--- START ---

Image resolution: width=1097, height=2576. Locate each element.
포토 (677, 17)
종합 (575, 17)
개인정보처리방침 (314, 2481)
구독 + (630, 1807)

--- END ---
--- START ---

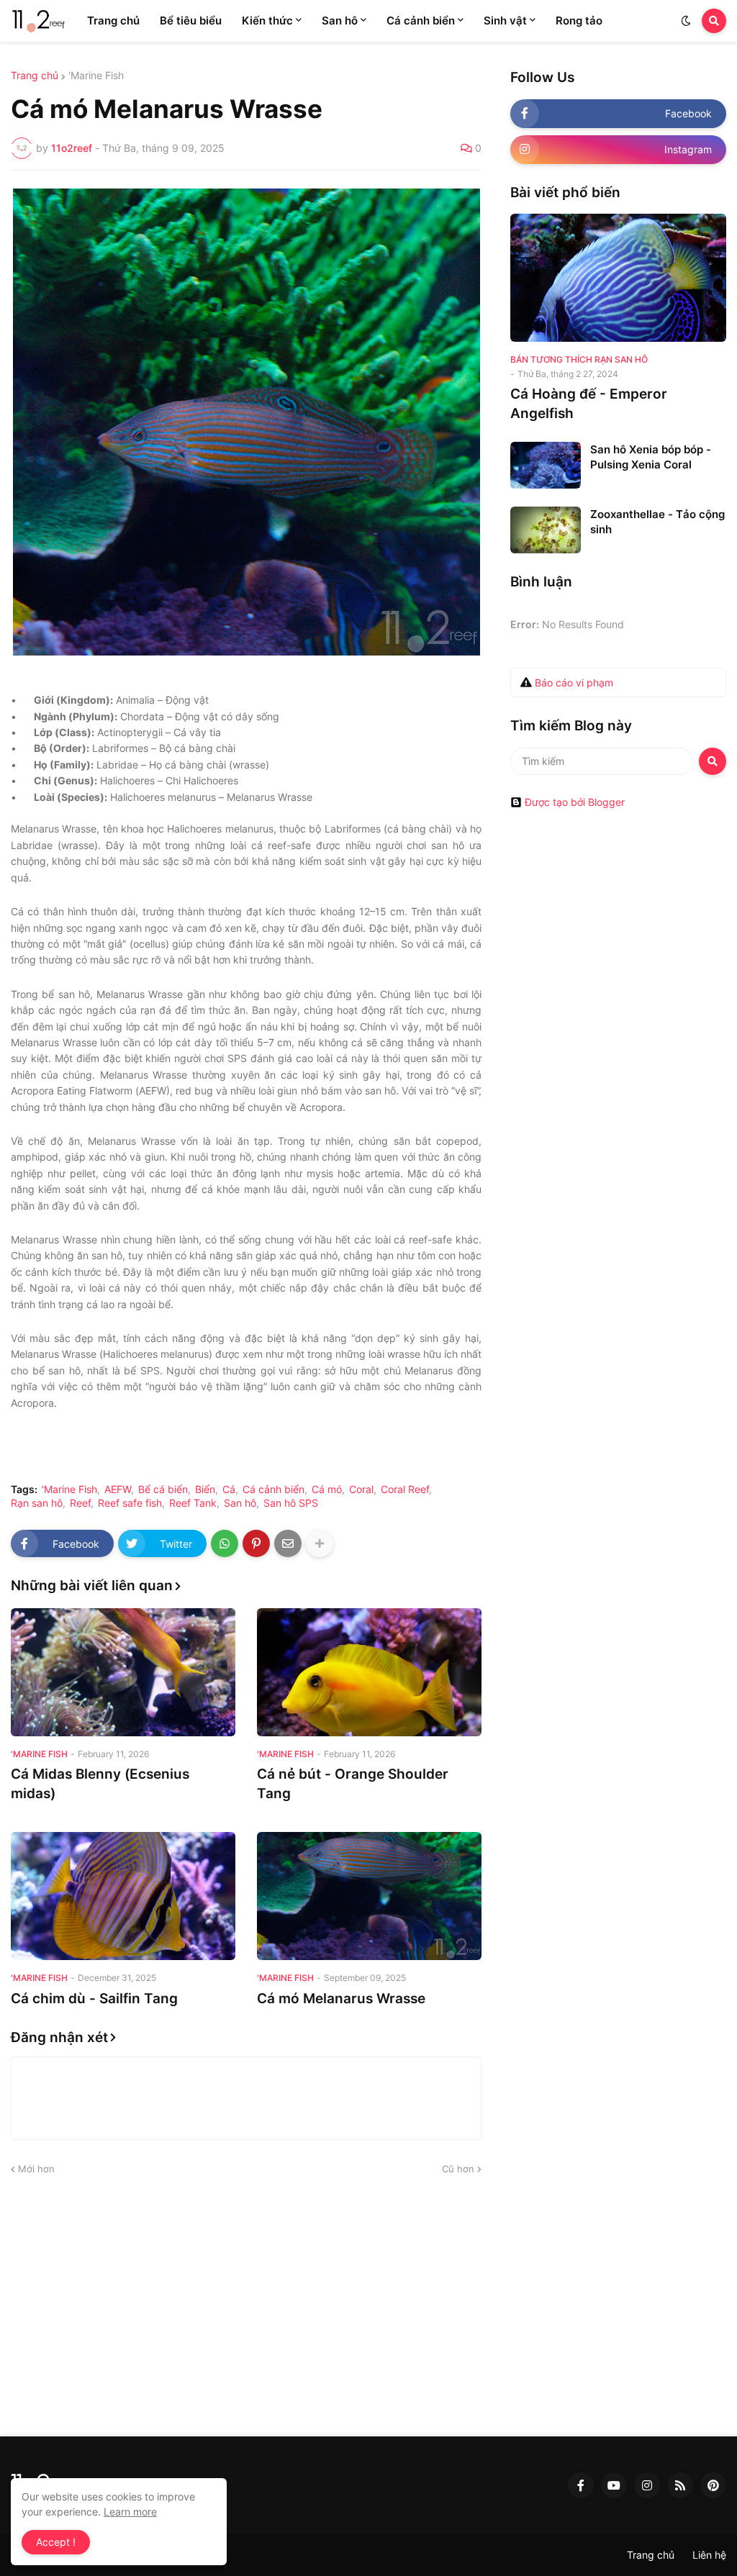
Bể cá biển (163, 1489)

--- END ---

- [What you will do]: Repeat, word for word, the lines above between the line holding "Image resolution: width=1097, height=2576." and the line holding "구독 + (630, 1807)", inclusive; omit everything else.

- [Response to the task]:
Image resolution: width=1097, height=2576. Locate each element.
포토 (677, 17)
종합 (575, 17)
개인정보처리방침 (314, 2481)
구독 + (630, 1807)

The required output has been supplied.